A team of scientists from the University’s MRC Centre for Neuropsychiatric Genetics and Genomics and Neuroscience and Mental Health Research Institute examined three genes APP, PSEN1 and PSEN2 known to cause uncommon early onset forms of Alzheimer’s.
Dr Amy Gerrish, School of Medicine, who led the research, said: “We tested single-nucleotide polymorphisms (SNPs) at APP, PSEN1, PSEN2 as well as MAPT, a gene linked to Alzheimer’s pathology for association with common Alzheimer’s in a large case-control sample consisting of 3,940 cases and 13,373 controls.
“The study provides evidence that common variation within APP, PSEN1 and PSEN2 genes, which cause early-onset Alzheimer’s, as well as MAPT is unlikely to make a strong contribution to common Alzheimer’s disease.”
The findings, published in the Journal of Alzheimer’s Disease, add to the growing body of evidence which is helping to piece together the genetic, environmental and social factors which contribute to a person’s risk of developing Alzheimer’s.
Previous Cardiff research has identified an additional eight new genes – bringing the total number of genes that increase the risk of developing Alzheimer’s to ten.
The discovery of these new genes has enabled the team to identify differences in the responses of people with Alzheimer’s disease.
Specifically, they are able to implicate a number of risk factors including: a sufferer’s immune system, the ways the brain processes cholesterol and lipids and for the first time, a process called endocytosis – which, in normal healthy brains removes toxic amyloid-beta protein from the brain.

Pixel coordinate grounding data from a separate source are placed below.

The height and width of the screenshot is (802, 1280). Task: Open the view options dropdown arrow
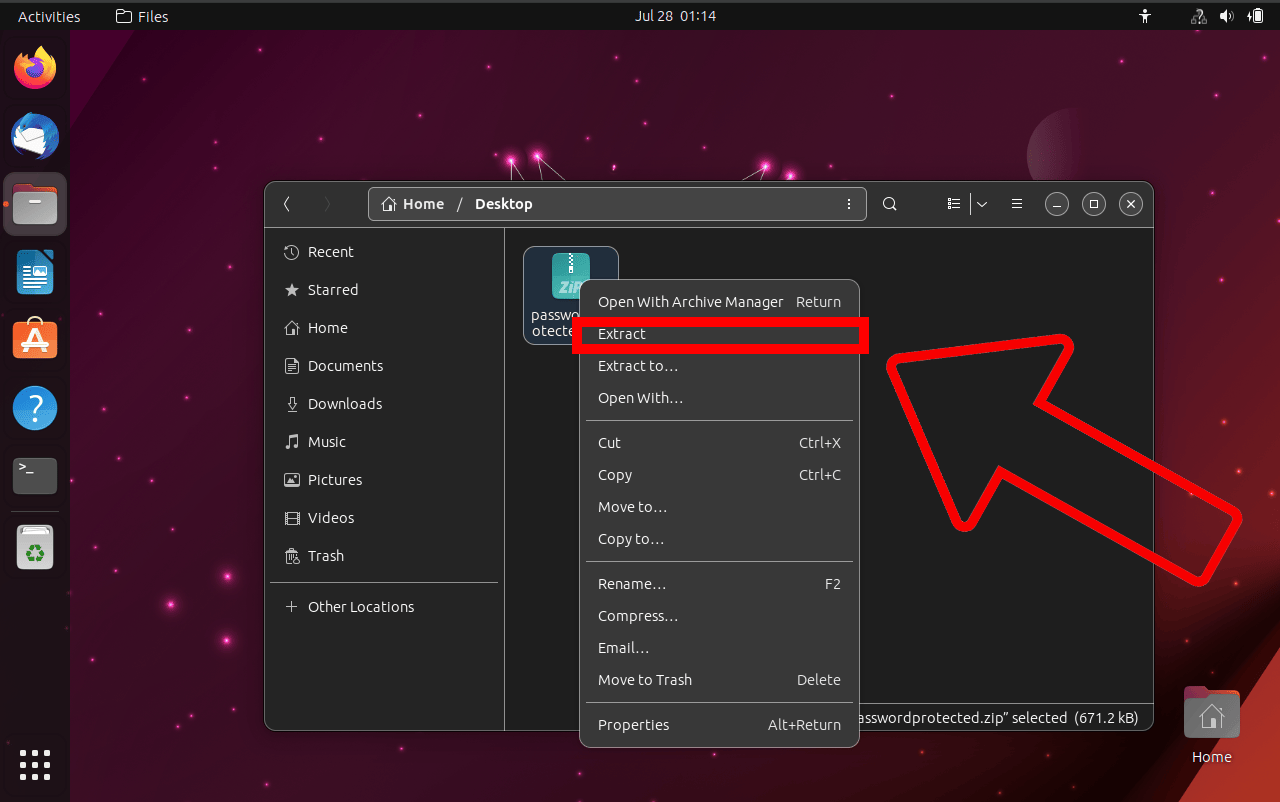(981, 203)
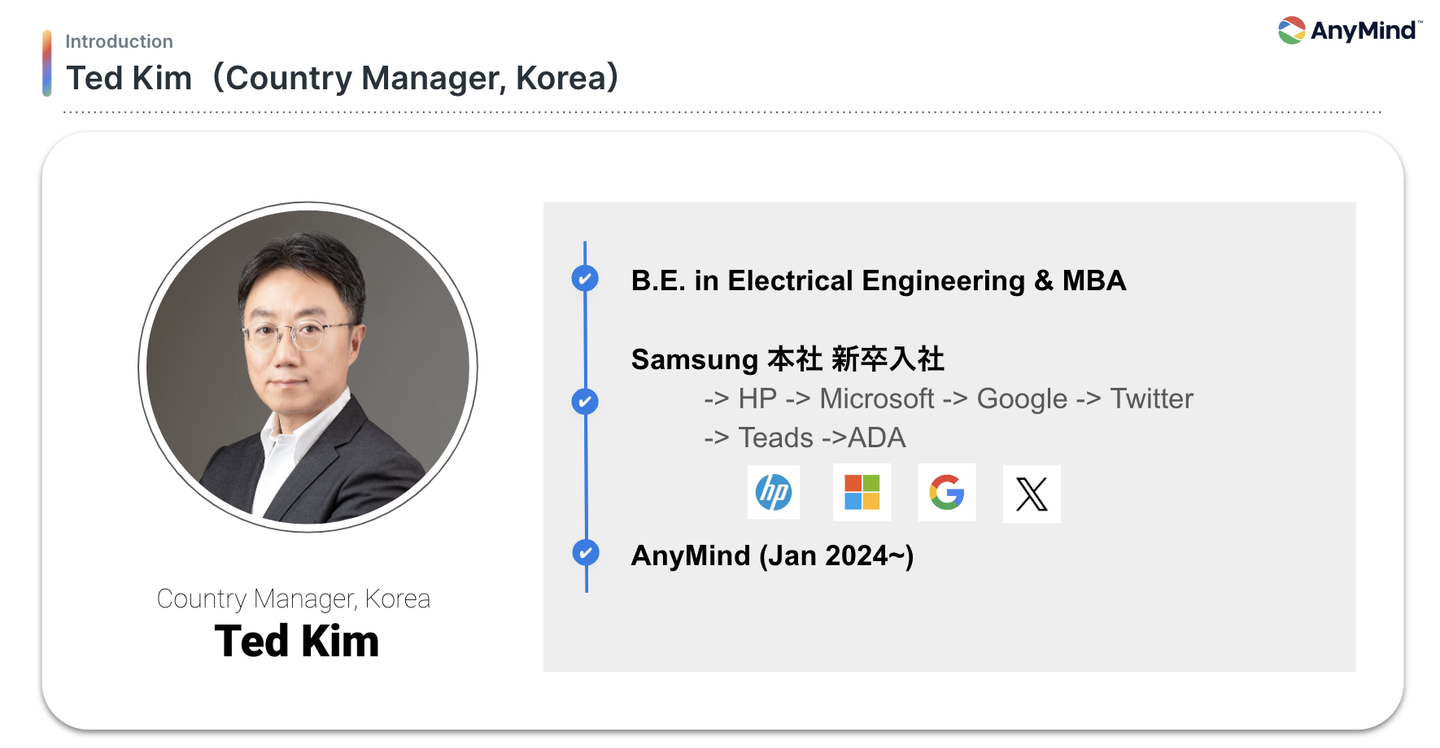Click Ted Kim's circular profile photo
Image resolution: width=1440 pixels, height=748 pixels.
pos(307,367)
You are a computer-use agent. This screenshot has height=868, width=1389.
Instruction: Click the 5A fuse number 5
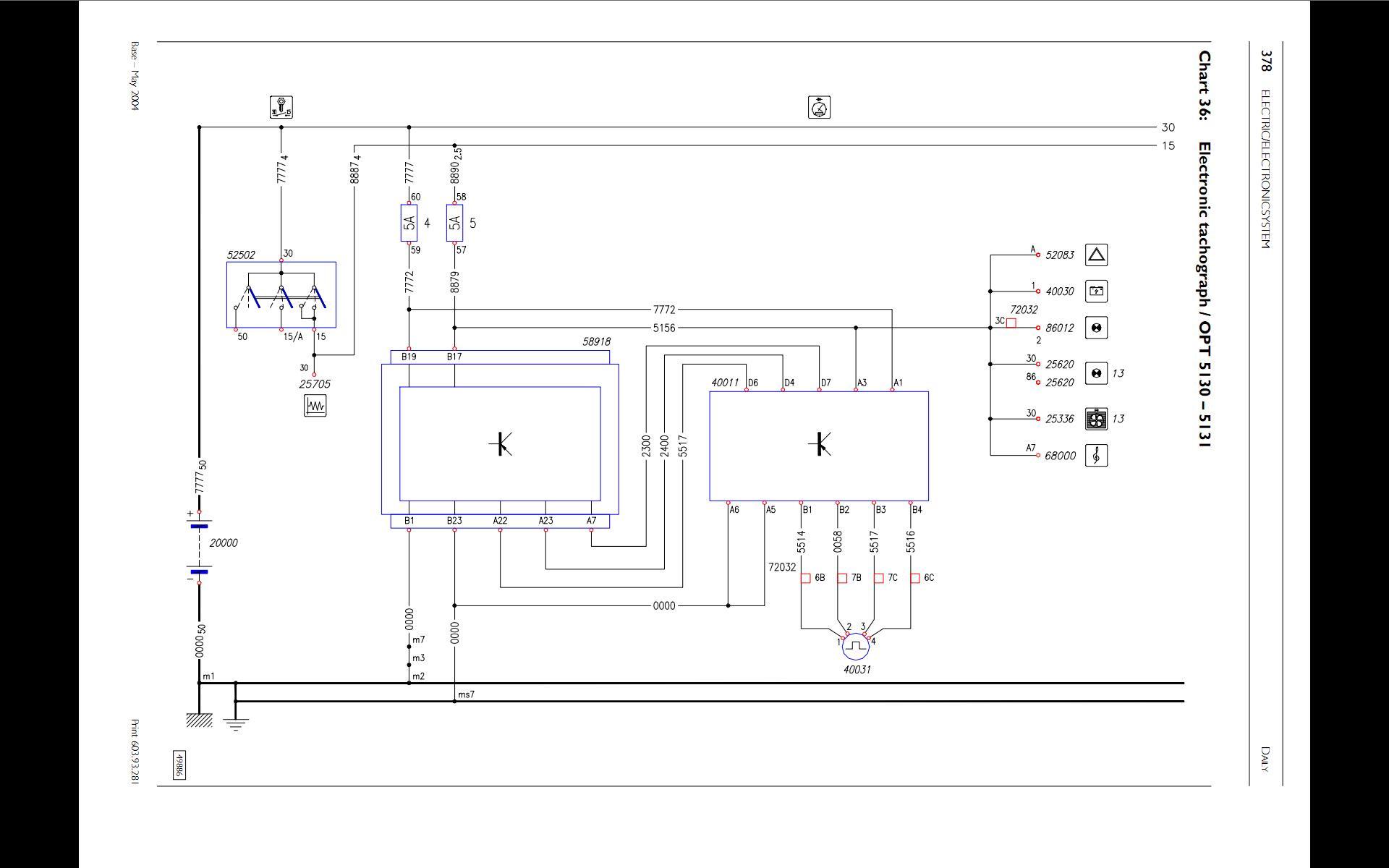pos(454,223)
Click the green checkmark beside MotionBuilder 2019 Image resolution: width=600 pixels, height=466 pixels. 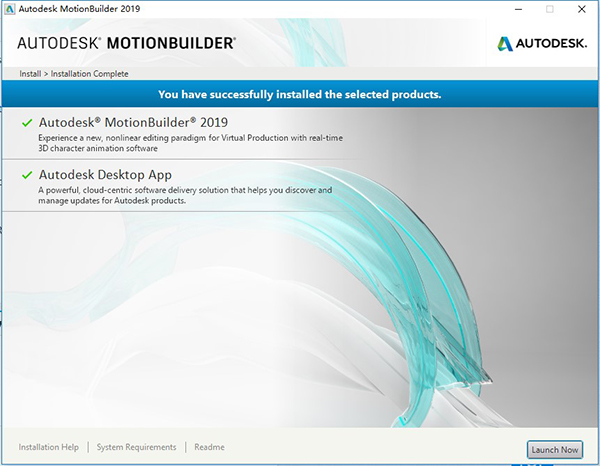click(x=27, y=122)
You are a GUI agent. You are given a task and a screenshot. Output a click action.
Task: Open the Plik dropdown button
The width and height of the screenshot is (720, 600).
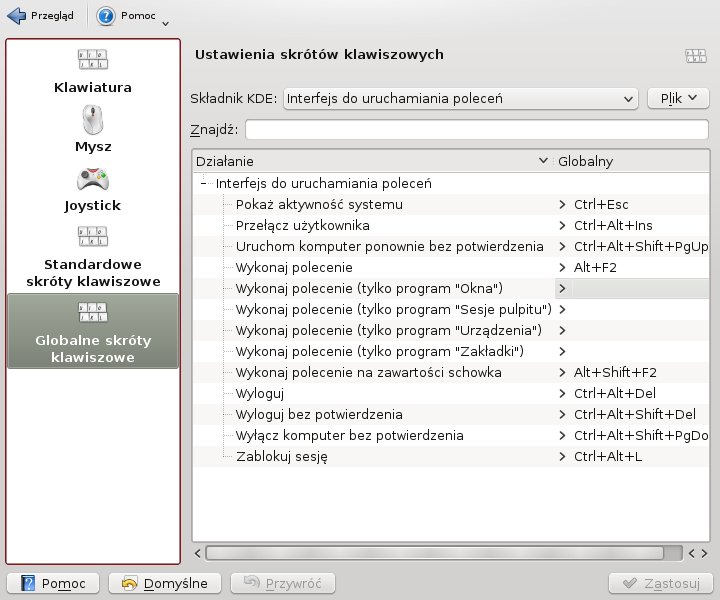pyautogui.click(x=679, y=98)
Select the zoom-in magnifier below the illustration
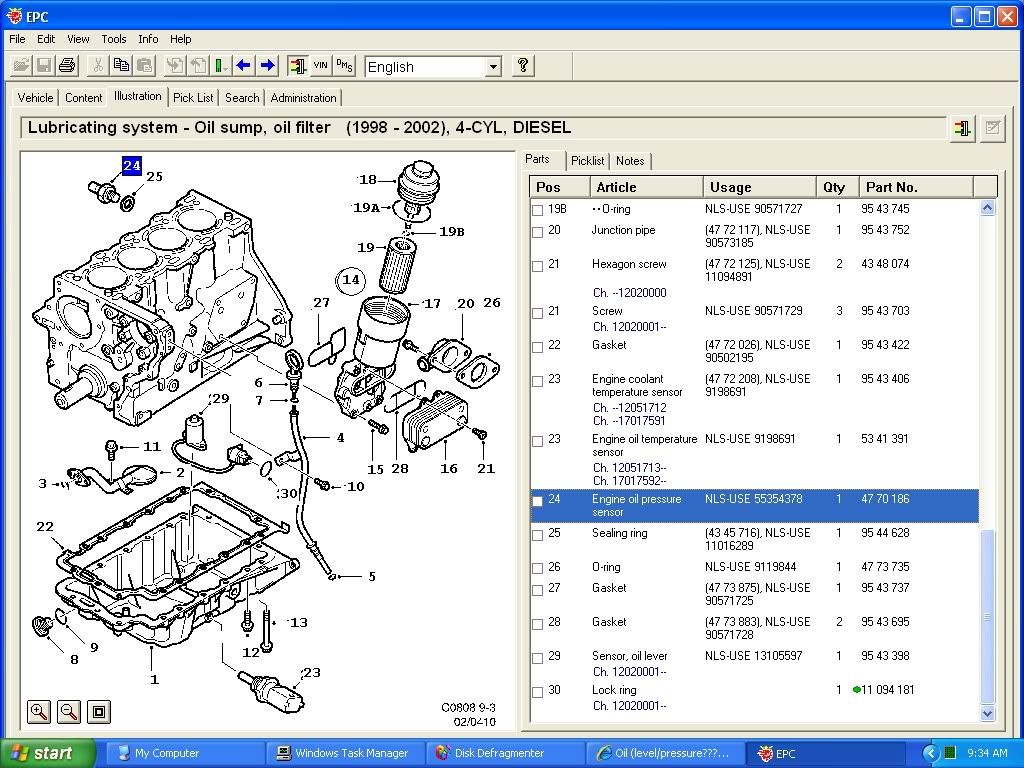Image resolution: width=1024 pixels, height=768 pixels. (x=38, y=712)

Dr Gerrish added: “What our research suggests is that the cause of common Alzheimer’s disease is more complex than early onset Alzheimer’s, involving multiple risk genes, environmental and lifestyle factors.
“This study, plus our previous studies, means we are beginning to piece together the jigsaw and gain new understanding. We still have a long way to go – but the jigsaw is beginning to come together.”